Zimbabwe, with so much potential to feed itself, ill affords food poverty which has been defined by some as “the inability to consume an adequate quality or sufficient quantity of food in socially acceptable ways”.
Currently we have nearly three million people in the queue for food assistance from both government and the donor community and it is extremely concerning that those who are working in both public and private sectors are increasingly failing if not already unable to feed themselves from what they are earning.
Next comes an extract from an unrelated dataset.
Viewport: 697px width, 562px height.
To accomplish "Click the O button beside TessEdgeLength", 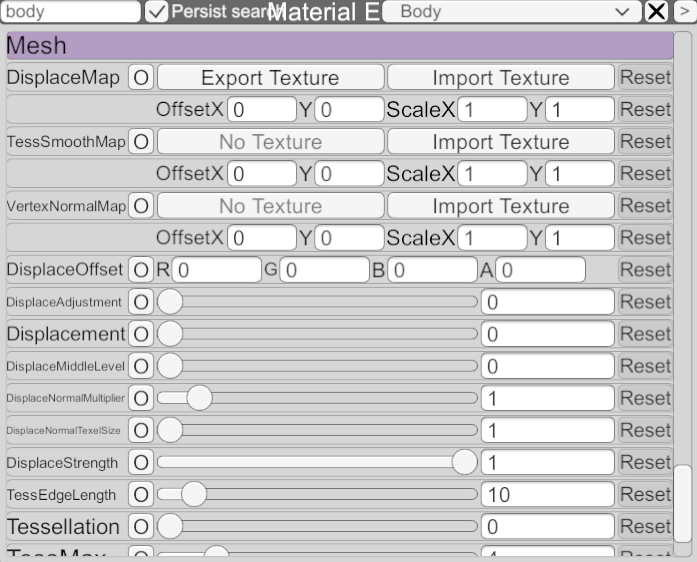I will [x=141, y=495].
This means the food handout queues are set to lengthen.
The World Food Programme estimates that 42% of Zimbabwe’s 16 million people live in extreme poverty, while also pointing out that “in Zimbabwean cities, high inflation, rising food prices and fluctuating exchange rate have devalued asset bases, savings and micro-enterprise produce at household level”.
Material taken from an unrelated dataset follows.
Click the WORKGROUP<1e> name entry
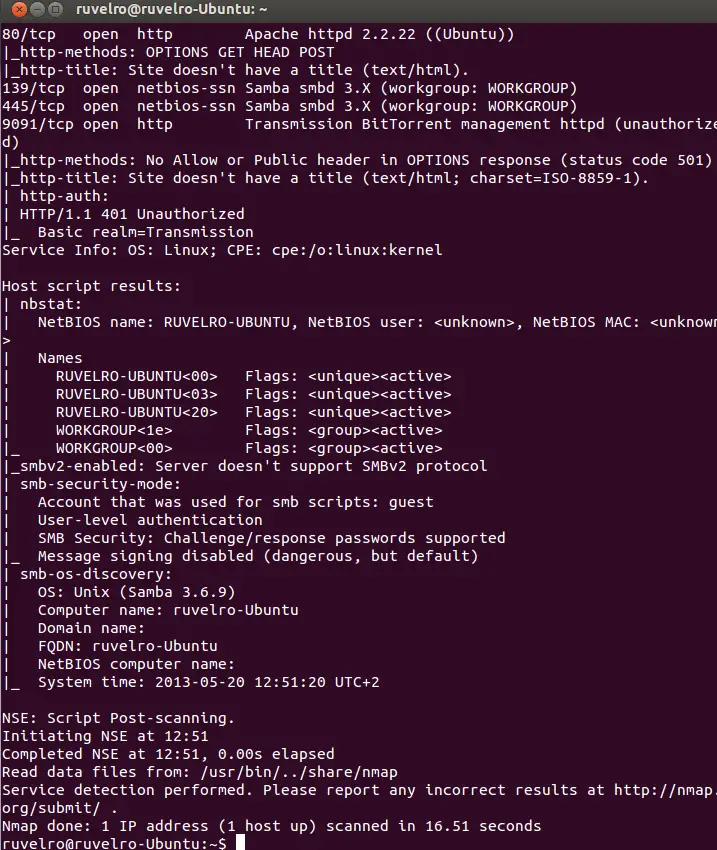The image size is (717, 850). coord(105,430)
Surely such a situation cannot prevail even if the economy is growing by 1%. But all signs are pointing to an economy decelerating at a hair-raising speed.
Some of us end up suspecting that government is cooking up figures because we cannot have such high levels of poverty if our economy is showing minute growth. Even a 0,5% growth rate reflects on poverty levels.
ZimStat food poverty figures clearly show us that our economic growth is in the negative, hence we implore government to act as quickly as possible to create an enabling environment to help arrest the country’s overall poverty levels if it entertains any hopes of achieving upper-middle-income economy status by 2030.
Prevailing poverty levels render the upper-middle-income goal a pie in the sky.